Modelling ISO galaxy counts with luminosity and merger rate evolution

We model galaxy evolution in the 6.75- and 15-mu m passbands of the ISO satellite, by combining models of galaxy evolution at optical wavelengths (which are consistent with the optical galaxy counts) with observed spectral energy distributions in the infrared. Our model is consistent with the local 12-mu m galaxy luminosity function (from IRAS), including the bright end if we place a small fraction (similar to 3.5 per cent at z = 0) of the model's spiral galaxies in interacting pairs with mid-infrared luminosities enhanced by major starbursts. Source counts from deep ISO surveys in the 6.75- and 15-mu m passbands significantly exceed nonevolving predictions. We find the number counts, redshift distributions and the wide range of mid-infrared/optical flux ratios of the detected galaxies to be reasonably consistent with our evolving model.

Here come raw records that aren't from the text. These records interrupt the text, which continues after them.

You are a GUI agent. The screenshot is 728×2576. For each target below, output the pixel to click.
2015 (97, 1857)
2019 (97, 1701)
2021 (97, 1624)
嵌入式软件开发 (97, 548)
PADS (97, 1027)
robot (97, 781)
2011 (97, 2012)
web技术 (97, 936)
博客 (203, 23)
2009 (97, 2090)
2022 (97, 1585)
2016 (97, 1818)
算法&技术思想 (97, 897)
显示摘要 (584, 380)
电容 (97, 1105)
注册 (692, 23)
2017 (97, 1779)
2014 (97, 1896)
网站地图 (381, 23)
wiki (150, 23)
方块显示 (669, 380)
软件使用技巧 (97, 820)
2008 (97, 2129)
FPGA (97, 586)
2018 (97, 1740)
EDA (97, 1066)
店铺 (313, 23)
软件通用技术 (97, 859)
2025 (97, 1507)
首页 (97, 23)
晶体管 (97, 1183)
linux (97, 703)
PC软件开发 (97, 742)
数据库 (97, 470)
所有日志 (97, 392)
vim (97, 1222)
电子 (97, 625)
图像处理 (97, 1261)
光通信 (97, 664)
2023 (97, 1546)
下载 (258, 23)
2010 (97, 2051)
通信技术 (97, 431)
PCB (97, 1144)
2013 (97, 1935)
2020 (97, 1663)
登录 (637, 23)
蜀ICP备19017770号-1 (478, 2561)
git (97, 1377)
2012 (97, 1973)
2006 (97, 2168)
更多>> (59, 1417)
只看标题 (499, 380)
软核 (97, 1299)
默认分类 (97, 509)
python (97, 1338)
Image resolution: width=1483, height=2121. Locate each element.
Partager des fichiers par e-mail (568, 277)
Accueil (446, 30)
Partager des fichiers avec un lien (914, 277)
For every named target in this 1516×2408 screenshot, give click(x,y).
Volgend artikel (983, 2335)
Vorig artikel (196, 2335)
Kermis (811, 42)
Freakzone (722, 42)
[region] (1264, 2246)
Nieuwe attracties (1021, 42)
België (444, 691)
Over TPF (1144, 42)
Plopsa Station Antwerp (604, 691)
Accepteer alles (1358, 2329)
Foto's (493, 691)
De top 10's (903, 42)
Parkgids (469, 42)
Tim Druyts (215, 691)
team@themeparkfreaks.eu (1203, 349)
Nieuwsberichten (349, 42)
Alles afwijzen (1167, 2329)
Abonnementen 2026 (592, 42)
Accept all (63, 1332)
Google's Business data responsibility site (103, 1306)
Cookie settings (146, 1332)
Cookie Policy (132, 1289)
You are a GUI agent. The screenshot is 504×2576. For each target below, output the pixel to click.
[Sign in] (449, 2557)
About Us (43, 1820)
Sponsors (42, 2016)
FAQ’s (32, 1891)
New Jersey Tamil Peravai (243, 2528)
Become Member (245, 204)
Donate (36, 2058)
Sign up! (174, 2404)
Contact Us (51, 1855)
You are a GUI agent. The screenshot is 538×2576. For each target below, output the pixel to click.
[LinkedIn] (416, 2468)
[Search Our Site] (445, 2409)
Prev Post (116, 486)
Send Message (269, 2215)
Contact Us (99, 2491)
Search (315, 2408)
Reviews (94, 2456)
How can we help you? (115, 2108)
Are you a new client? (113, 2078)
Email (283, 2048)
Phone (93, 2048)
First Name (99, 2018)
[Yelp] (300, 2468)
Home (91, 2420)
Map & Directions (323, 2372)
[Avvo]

Our models suggest that the steep number count of 6.75-mu m sources can be explained primarily by the evolving E/S0 galaxies. About one-third of 6.75-mu m sources do appear to be E/S0s or early-type spirals, but starburst galaxies at 0.6 < z < 1.1 are more prominent in this passband than we expected. In the 15-mu m passband the main contributors appear to be evolving, star-forming spirals and starbursting galaxy mergers, as in our model. Visibly interacting galaxies form similar to 31 per cent of the 15-mu m detections to 200 mu JY, and have high mid-infrared/optical flux ratios consistent with our models for major starbursts with high dust extinction (up to similar to 1.8 mag in the rest-frame blue band). The numbers and high mean redshift (0.68 +/- 0.08) of merging/interacting galaxies detected in these ISO surveys are only consistent with the local mid-infrared luminosity function if the merger-triggered starbursts undergo significant luminosity evolution, of similar to(1+z)(2) to z similar to 1, in addition to the similar to(1 + z)(2) number evolution reflecting the increase with redshift in the fraction of merging/interacting galaxies (as estimated from optical surveys).